What you have to do — Each line starting at the one that contains "Click the Rainfall (mm) legend label" and ending at the one that contains "Image resolution: width=466" must be returned exactly, and the rest of the listing is left out.

Data under study —
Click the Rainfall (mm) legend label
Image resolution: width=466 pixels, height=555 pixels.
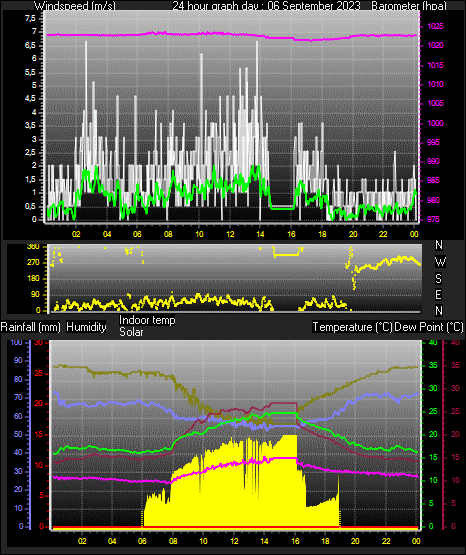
* * *
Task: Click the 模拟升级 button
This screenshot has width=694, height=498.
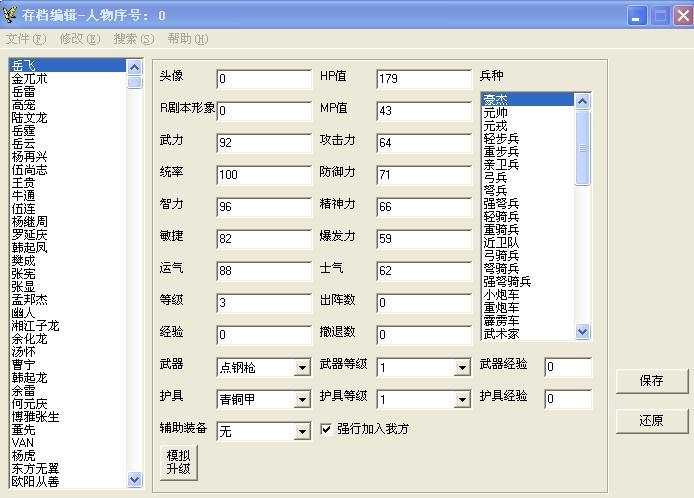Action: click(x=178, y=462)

Response box —
Click the Rainfall (mm) legend label
Image resolution: width=466 pixels, height=555 pixels.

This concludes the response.